• _What to work on_
Recast the paragraph that opens with "President-elect Benigno" in the article on Aquino's post-election plans as a short bulleted list that keeps its main facts.

• _Page excerpt_
::::::

AFTER all the promises made, it’s time to walk the talk.

President-elect Benigno “Noynoy” Aquino III has vowed to solve the problems he has inherited from the Arroyo administration by fighting corruption, creating jobs, improving the education system and establishing a credible judicial process.

“For almost a decade, we suffered under an administration whose mandate has been mired in corruption and cheating. But now, I have been given an opportunity to uplift people’s lives,” Aquino said in a letter sent to the Varsitarian.

He said he would improve the quality of education and health, generate jobs, and implement judicial reforms.

In his first months in the Palace, Aquino also plans to create a commission that will study possible amendments to the Constitution.

“When amendments are proposed, it will be ensured that they reflect a broad public consensus,” he said.

He added that he wants to create a body to probe graft-ridden transactions left by President Gloria Macapagal-Arroyo.

“We will coordinate with the [Office of the] Ombudsman to investigate and gather evidence related to pending corruption issues [involving the Arroyo government], and file charges as warranted by evidence,” Aquino said.

::::::

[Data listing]
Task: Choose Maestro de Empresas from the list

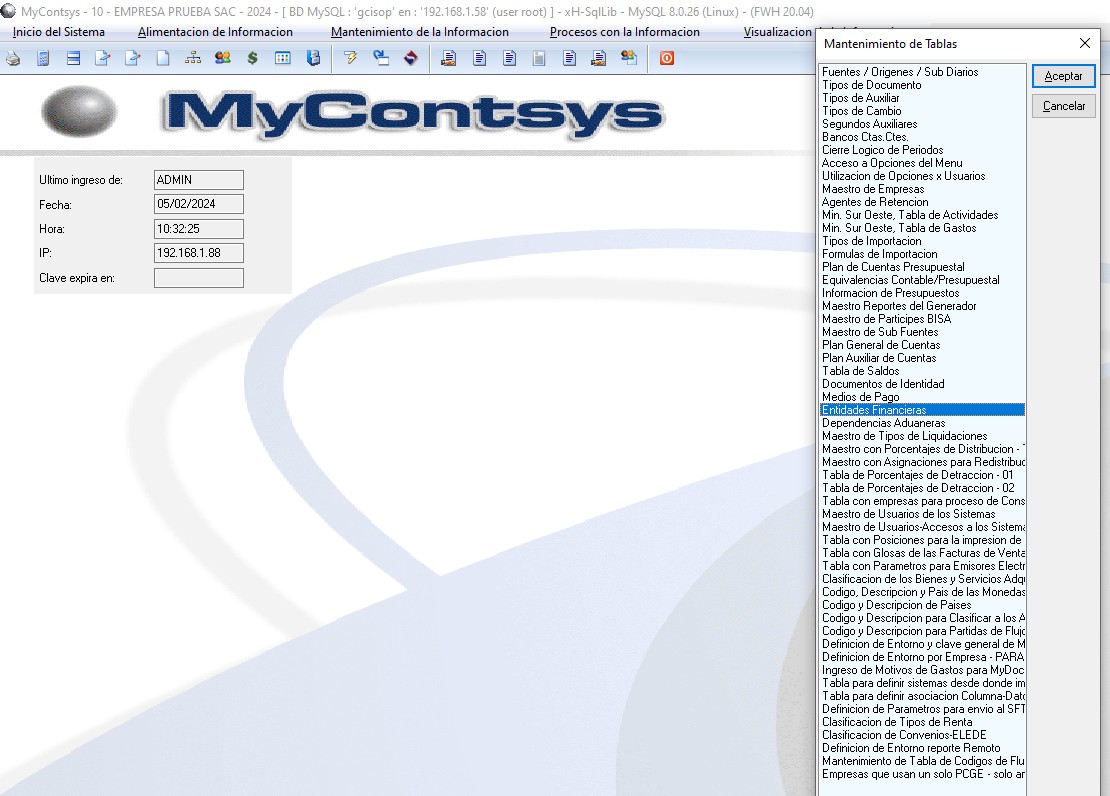Action: (x=873, y=189)
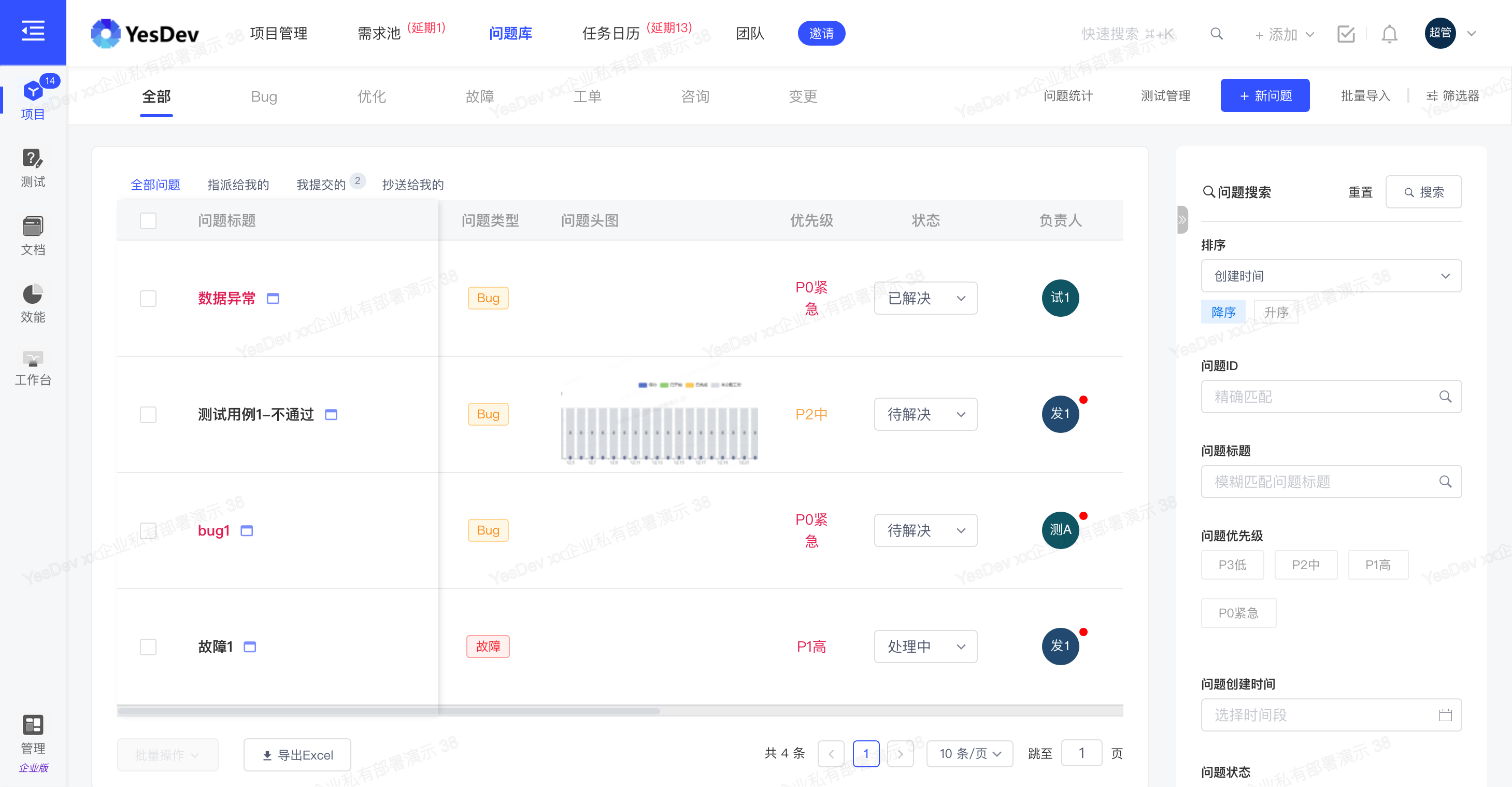Click the top bar magnifier search icon
Screen dimensions: 1512x787
[1216, 34]
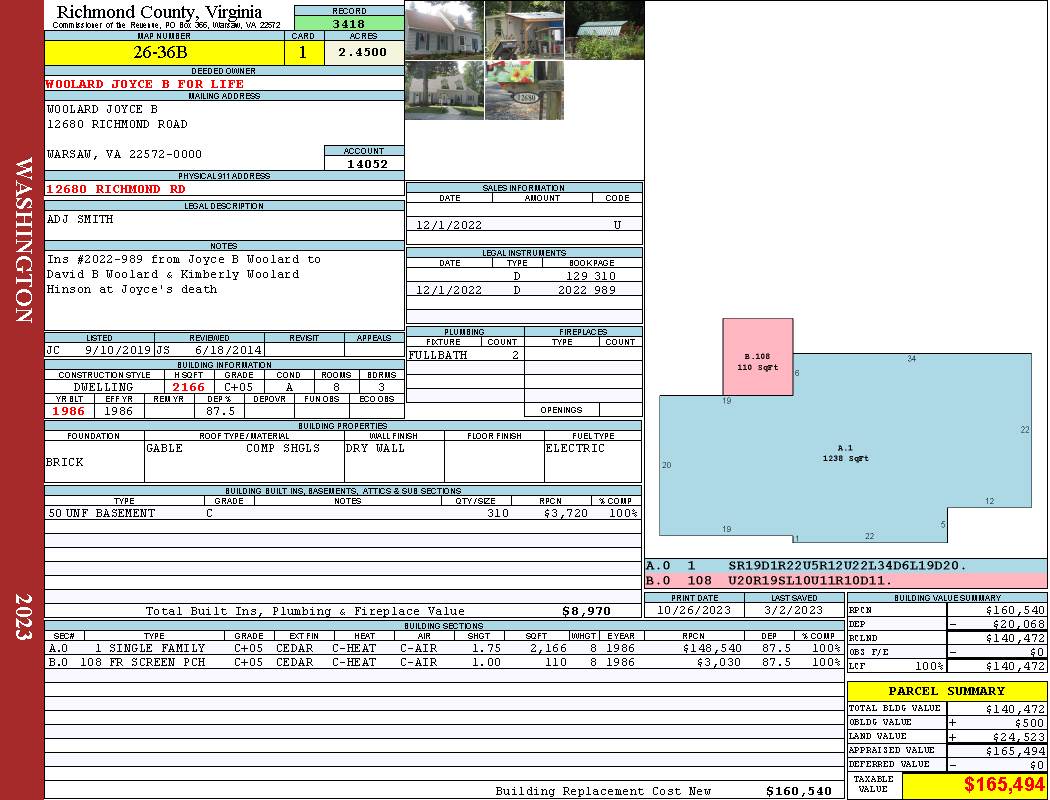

::::::

• _Complete output_
President-elect Benigno "Noynoy" Aquino III vowed to solve problems inherited from the Arroyo administration by:
- fighting corruption
- creating jobs
- improving the education system
- establishing a credible judicial process